Behind him, the bed rustled. Dante didn't turn.
The sheets made that particular sound—the whisper of expensive linen that he had learned to recognize during the long hours of his confinement. He had learned a great many things about this room while he was bound within it. The way the candles on the left burned faster because of a draft from the northeast wall. The exact creak of the third floorboard. The quality of light at this hour, amber and low, which usually signaled the end of his "sessions" and the beginning of his recovery.
He had been here long enough for the silk to feel more like skin than the skin itself.
He pressed his thumb harder into his palm, seeking a sharp bite of pain to ground him. The bed shifted again. Bare feet hit the floor. He heard the soft sound of Lachlan moving through the room—not the deliberate, theatrical tread he used when he was holding the lead, but something looser. The unhurried movement of a man in his own space before he had put on the persona of the Master.
Dante watched his own reflection in the window glass. Lachlan's reflection appeared behind his, a dark silhouette against the morning glow.
Lachlan stopped a few feet back. He didn’t reach out to touch the lingering marks on Dante’s throat or the tension in his shoulders. He was just present, giving Dante the full, heavy awareness of his proximity without demanding the submission that usually came with it.
They stayed like that for a long moment, the silence heavy with the scent of spent incense and cold stone.
"The east wing assessment came back," Lachlan said, his voice morning-rough and intimate. "Structurally sound. The fire didn't reach the load-bearing sections."
"Good," Dante rasped. His throat felt tight, a somatic reflex from the collar that was no longer there.
"The library doors will need replacing," Lachlan continued, stepping an inch closer, close enough that his warmth radiated through Dante’s thin silk shirt. "Aldernon says three weeks. I’ve told him the privacy of this wing is the priority.
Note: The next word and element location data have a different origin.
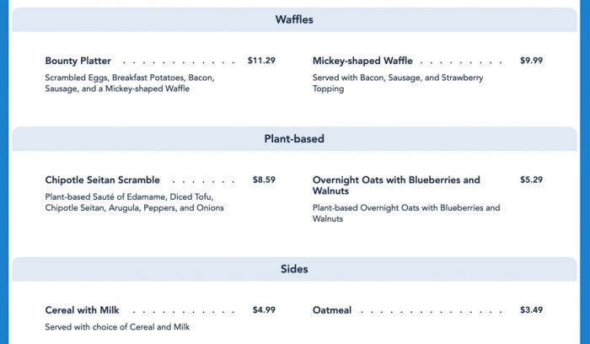This screenshot has width=590, height=344.
Task: Click the $3.49 Oatmeal price
Action: tap(531, 310)
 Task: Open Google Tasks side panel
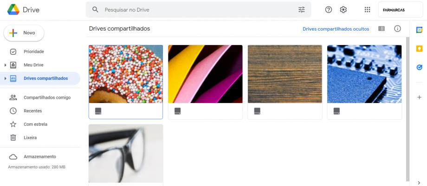(x=419, y=67)
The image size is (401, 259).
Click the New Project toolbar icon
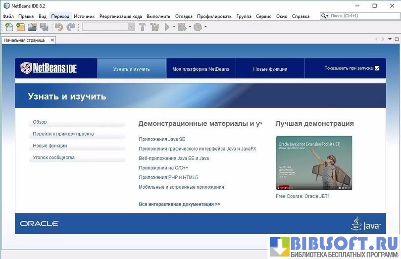click(x=20, y=27)
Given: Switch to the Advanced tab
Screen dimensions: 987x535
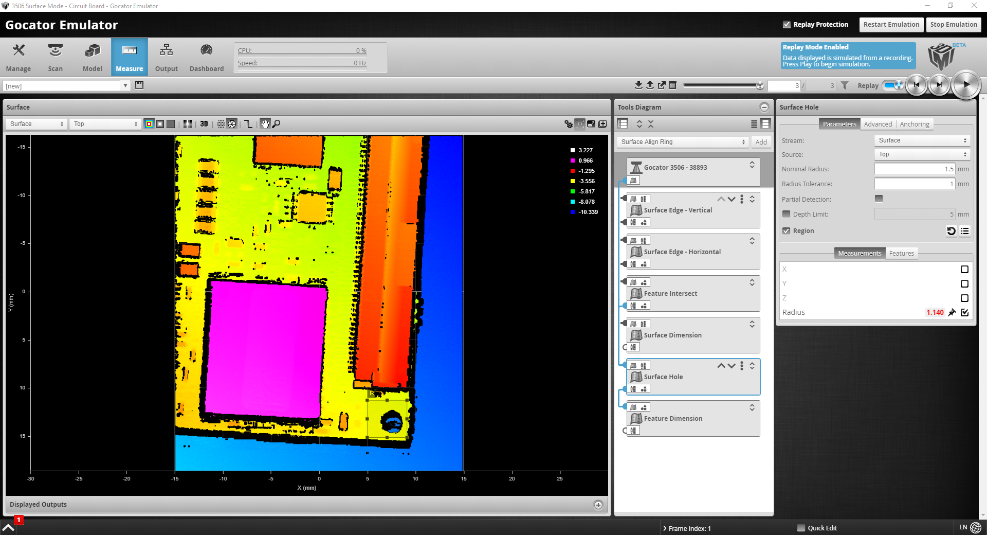Looking at the screenshot, I should coord(878,124).
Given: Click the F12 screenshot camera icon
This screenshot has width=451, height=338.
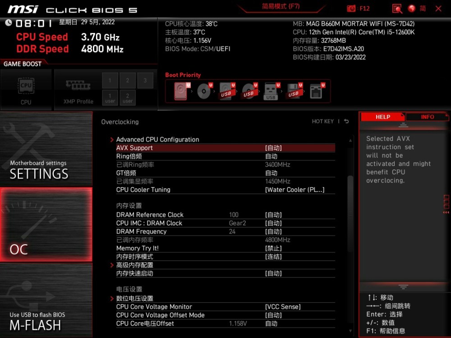Looking at the screenshot, I should tap(351, 9).
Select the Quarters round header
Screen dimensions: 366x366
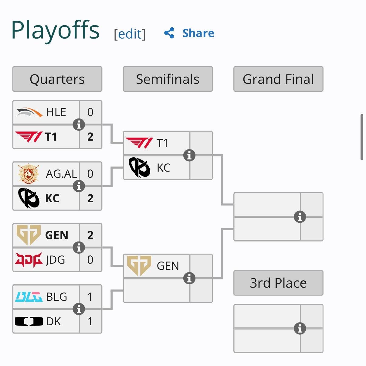[x=57, y=79]
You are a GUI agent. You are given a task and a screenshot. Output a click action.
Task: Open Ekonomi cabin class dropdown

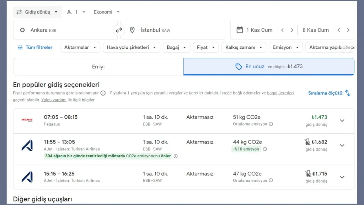(x=107, y=12)
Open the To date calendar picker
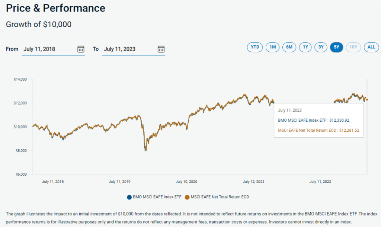Image resolution: width=381 pixels, height=227 pixels. (160, 49)
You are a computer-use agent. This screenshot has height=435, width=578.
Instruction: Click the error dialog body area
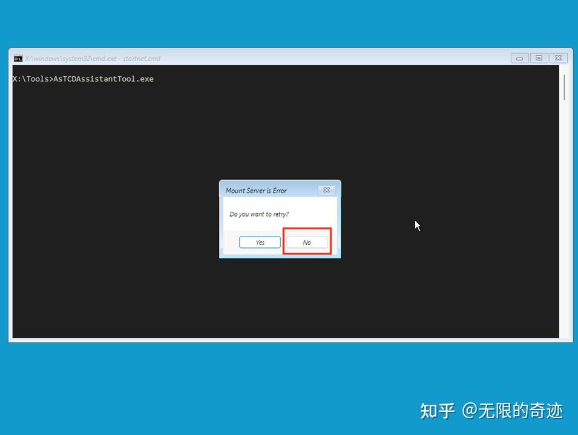pyautogui.click(x=280, y=218)
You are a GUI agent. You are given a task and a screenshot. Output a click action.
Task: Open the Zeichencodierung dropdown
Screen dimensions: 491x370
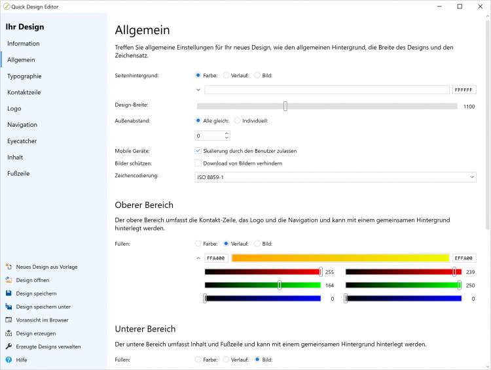336,177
I won't have workmen near your door."
Dante closed his eyes.
"Dante," Lachlan murmured, his reflection leaning in until his breath stirred the hair at Dante's nape. "Look at me."
"Mm."
Another silence.
Dante’s reflection watched him. He looked, he thought, approximately like himself. Same face. Same posture, shoulders pulled back by twenty years of training, a rigid discipline that had become part of his skeleton.
But his wrists felt too light. After the hours of weighted tension, the absence of the cuffs felt like a phantom limb.
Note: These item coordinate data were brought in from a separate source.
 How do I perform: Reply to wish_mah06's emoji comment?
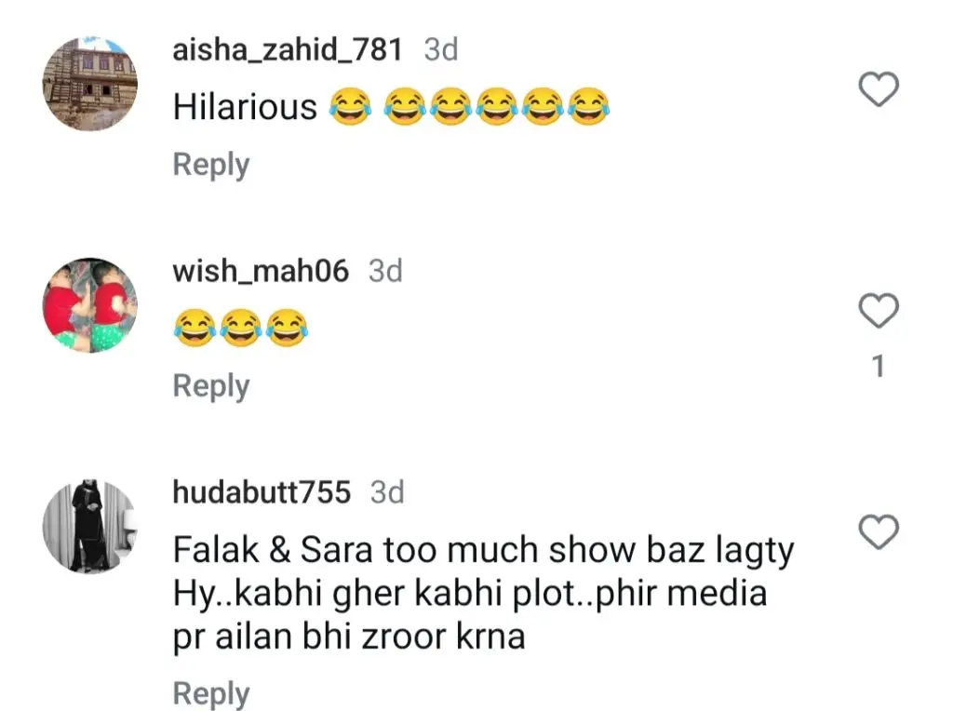coord(211,386)
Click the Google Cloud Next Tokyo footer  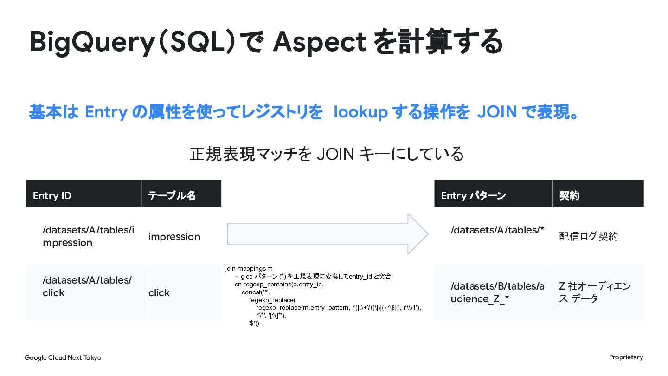(x=63, y=357)
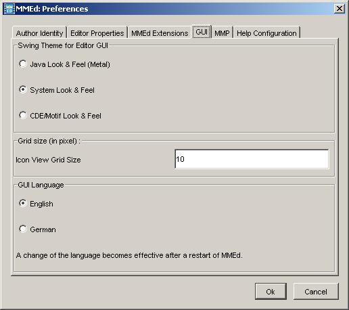The image size is (349, 310).
Task: Close the Preferences dialog with X
Action: [340, 9]
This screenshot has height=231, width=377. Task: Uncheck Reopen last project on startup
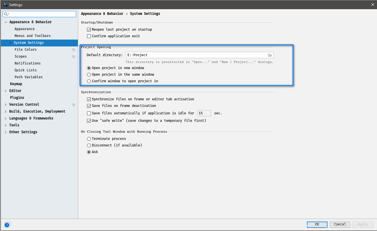(89, 29)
"You've been awake for two hours," Lachlan said.
"You were watching."
"I was aware."
Dante turned his thumb over in his palm. The faint warmth from the amber seal was still there—had been there since the hidden room, since the moment he had pressed his hand against Lachlan's and felt the magic flare. It was a brand, invisible but searing, marking him more deeply than any physical restraint. He kept checking for it the way a man checks for a wound, seeking the comfort of the ache.
He dropped his hand to his side. "You knew," he said, his voice low. "When I came through the garden wall the first time. You knew who I was."
"Yes."
Lachlan moved then. It wasn't the unhurried drift of a man waking up anymore. It was the deliberate glide of the Master. Dante heard the soft clink of leather and rope being gathered from the bedside table.
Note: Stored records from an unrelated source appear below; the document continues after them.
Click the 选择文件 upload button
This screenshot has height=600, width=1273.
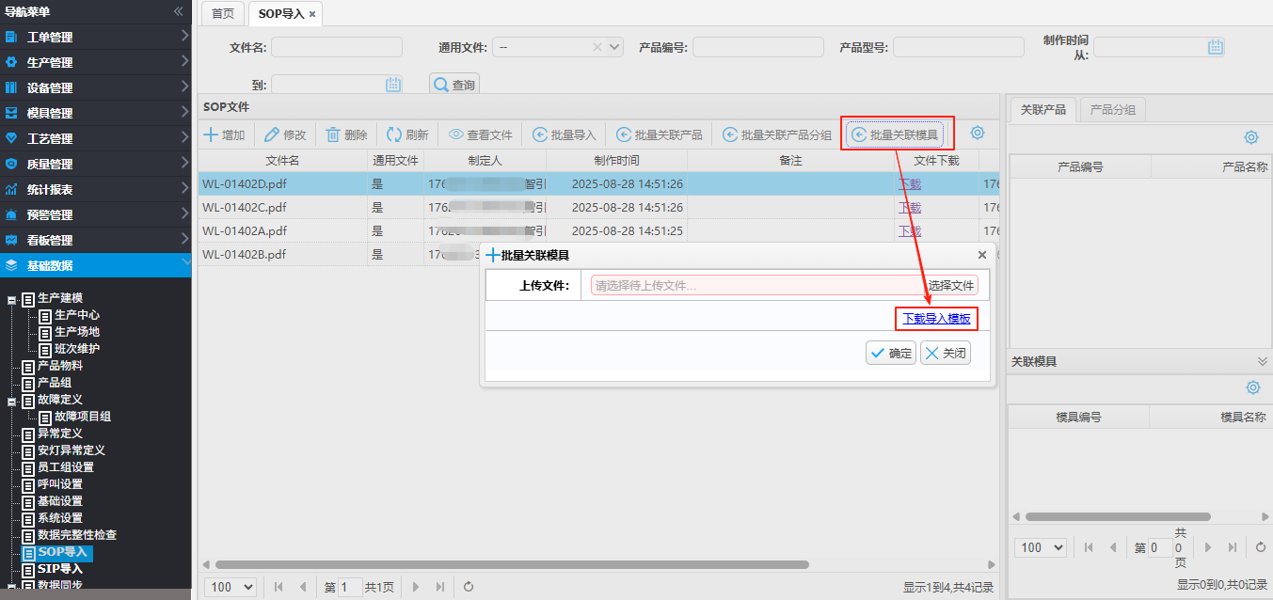coord(951,285)

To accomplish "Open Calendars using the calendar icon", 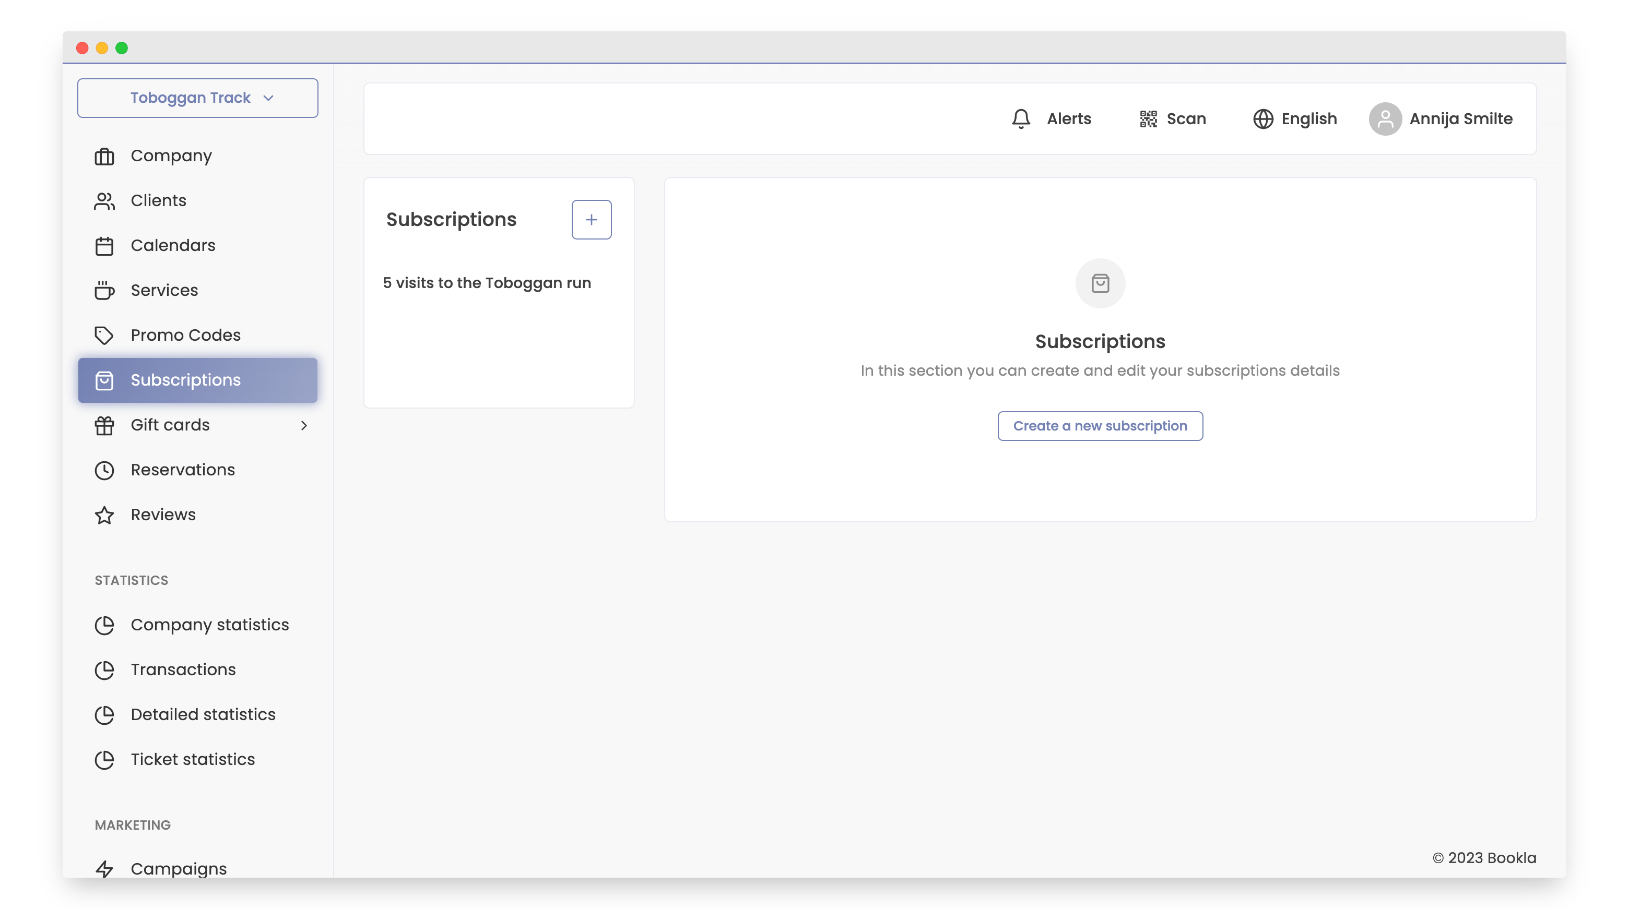I will [104, 245].
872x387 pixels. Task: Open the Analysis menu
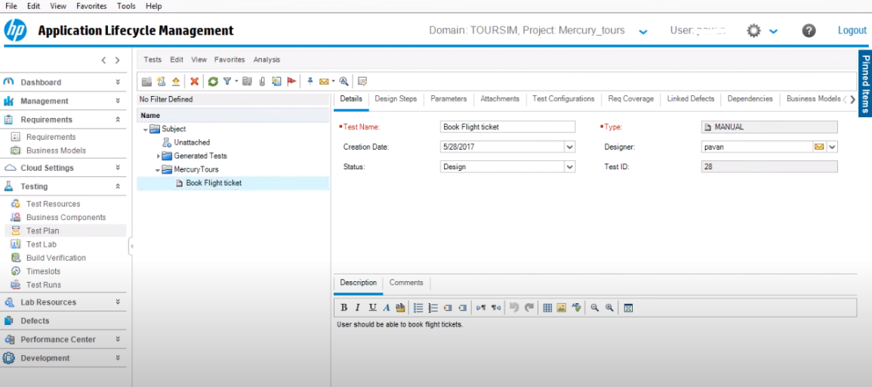pos(267,60)
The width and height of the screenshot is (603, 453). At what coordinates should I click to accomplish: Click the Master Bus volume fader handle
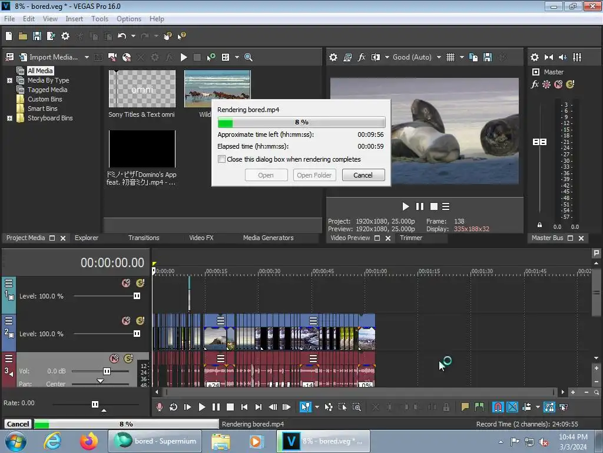tap(539, 142)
"How long before that?" Dante asked, refusing to flinch as the heat of Lachlan’s body settled directly behind him.
"I became aware of your specific contract approximately six months before your first attempt," Lachlan said. He reached around, grabbing Dante’s right wrist. He didn't yank; he simply guided it behind Dante's back with a strength that brooked no argument. "I had a general awareness of your existence before that."
"General awareness."
"You were—notable. In certain circles." Lachlan’s other hand caught Dante’s left wrist, bringing it to meet the right. The rough texture of a silk cord began to bite into his skin, winding in a complex, expert figure-eight.